- [YOUR ASSIGNMENT]:
In the data below, which lines hold "length"? Copy every one.

- [RECORDS PROVIDED]:
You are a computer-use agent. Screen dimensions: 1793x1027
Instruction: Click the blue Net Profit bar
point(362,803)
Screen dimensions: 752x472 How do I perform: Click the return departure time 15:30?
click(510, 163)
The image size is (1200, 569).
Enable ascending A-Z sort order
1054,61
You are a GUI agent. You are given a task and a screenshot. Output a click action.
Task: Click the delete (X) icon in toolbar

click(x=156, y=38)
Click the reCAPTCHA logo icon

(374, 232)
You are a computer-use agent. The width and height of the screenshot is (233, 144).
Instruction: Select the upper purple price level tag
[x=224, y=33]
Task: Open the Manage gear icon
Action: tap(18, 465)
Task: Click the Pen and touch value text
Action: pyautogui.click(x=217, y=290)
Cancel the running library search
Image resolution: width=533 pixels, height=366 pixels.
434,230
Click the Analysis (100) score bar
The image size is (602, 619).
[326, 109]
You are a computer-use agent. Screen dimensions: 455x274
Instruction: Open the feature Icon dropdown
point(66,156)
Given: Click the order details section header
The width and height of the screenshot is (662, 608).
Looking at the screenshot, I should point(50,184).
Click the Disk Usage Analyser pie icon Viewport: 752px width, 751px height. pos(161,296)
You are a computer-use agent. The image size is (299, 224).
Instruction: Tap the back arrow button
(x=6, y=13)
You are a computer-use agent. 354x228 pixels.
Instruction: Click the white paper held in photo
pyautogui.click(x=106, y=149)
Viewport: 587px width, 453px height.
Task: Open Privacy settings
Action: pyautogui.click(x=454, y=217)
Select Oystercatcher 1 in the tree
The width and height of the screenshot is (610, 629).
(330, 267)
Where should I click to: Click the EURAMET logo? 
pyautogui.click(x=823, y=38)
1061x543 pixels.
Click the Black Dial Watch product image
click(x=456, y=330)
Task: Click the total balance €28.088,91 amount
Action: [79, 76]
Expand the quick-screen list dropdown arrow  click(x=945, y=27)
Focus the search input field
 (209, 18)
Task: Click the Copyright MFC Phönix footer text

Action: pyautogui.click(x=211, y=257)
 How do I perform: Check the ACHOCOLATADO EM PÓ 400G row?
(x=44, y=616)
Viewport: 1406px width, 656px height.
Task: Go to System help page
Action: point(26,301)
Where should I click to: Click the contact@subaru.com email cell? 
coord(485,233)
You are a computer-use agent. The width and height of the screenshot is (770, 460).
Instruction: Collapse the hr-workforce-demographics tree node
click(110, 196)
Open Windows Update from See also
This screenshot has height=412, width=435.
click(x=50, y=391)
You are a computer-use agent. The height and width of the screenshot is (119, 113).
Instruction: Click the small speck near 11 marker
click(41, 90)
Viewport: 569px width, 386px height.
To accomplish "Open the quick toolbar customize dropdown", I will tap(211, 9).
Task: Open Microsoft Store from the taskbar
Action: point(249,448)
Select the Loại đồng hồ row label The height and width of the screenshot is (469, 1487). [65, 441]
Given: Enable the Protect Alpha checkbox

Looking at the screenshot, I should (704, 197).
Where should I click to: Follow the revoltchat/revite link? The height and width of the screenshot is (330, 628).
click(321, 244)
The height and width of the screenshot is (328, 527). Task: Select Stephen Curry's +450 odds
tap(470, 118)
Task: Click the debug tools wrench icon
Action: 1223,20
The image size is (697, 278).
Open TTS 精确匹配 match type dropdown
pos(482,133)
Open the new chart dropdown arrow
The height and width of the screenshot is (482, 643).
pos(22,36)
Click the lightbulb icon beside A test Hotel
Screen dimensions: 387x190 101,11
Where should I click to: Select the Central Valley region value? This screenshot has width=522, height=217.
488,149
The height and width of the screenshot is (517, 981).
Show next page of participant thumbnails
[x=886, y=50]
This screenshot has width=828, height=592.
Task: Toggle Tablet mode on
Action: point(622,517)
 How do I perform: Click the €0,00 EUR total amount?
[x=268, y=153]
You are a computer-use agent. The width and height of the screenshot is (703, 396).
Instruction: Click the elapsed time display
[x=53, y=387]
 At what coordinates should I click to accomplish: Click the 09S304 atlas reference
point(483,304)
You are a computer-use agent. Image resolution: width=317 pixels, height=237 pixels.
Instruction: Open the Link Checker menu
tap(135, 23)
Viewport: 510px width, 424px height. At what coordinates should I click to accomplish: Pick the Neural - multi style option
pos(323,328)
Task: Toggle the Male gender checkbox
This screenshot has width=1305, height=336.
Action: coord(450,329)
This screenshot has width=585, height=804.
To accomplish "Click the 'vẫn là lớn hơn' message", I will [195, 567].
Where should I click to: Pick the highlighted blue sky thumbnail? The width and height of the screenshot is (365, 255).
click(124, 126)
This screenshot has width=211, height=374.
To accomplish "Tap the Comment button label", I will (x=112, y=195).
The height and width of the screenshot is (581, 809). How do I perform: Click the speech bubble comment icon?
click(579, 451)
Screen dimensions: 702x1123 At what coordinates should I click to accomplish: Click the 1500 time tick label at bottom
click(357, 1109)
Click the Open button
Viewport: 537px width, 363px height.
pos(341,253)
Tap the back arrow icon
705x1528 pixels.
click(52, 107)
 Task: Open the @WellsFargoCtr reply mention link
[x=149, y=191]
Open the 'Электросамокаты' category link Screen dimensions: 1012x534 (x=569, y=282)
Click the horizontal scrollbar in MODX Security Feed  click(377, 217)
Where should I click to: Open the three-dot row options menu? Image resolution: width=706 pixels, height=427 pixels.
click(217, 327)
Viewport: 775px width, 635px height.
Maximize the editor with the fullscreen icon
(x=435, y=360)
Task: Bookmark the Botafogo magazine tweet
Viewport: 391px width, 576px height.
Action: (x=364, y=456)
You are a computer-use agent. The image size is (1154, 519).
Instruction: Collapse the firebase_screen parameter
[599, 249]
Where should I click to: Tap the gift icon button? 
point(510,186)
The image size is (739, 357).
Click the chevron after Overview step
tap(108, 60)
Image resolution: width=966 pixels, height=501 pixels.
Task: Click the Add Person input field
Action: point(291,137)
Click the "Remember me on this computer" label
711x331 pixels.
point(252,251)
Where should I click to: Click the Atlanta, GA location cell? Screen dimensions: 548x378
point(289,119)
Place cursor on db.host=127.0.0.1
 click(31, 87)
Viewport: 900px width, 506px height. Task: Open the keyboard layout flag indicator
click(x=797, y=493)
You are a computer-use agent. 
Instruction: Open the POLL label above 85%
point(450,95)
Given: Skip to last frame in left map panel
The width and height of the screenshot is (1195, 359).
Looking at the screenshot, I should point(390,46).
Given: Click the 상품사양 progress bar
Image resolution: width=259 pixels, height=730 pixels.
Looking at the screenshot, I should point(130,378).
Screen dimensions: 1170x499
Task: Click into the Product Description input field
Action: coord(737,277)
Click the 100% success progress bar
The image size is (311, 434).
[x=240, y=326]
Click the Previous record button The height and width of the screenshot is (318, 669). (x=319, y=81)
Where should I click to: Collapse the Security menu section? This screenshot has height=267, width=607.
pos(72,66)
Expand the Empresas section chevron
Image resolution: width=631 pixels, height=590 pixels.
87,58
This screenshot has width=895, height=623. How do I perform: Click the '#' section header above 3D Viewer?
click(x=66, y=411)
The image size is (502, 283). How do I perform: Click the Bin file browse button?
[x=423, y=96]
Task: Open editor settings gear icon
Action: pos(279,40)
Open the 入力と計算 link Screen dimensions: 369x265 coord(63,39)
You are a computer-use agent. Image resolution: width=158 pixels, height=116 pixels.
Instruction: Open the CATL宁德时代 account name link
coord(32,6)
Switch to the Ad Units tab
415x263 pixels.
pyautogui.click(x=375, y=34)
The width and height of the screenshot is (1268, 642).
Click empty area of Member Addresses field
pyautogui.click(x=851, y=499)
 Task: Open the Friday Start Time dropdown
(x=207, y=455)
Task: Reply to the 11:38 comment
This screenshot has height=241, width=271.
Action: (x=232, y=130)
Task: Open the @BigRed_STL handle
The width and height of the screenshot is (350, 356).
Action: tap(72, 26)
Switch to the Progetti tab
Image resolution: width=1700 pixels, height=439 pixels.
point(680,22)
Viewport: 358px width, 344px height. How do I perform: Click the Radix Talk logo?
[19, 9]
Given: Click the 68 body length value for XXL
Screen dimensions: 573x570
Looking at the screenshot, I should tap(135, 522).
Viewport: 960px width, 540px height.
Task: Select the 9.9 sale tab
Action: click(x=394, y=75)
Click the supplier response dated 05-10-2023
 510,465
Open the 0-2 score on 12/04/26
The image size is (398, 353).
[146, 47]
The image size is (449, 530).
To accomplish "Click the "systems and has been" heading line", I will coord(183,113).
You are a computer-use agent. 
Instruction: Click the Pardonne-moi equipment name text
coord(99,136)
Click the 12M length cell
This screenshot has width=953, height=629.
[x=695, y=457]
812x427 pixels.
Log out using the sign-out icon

- [RESPONSE]:
Given: Click the 68 body length value for XXL
Click the 12M length cell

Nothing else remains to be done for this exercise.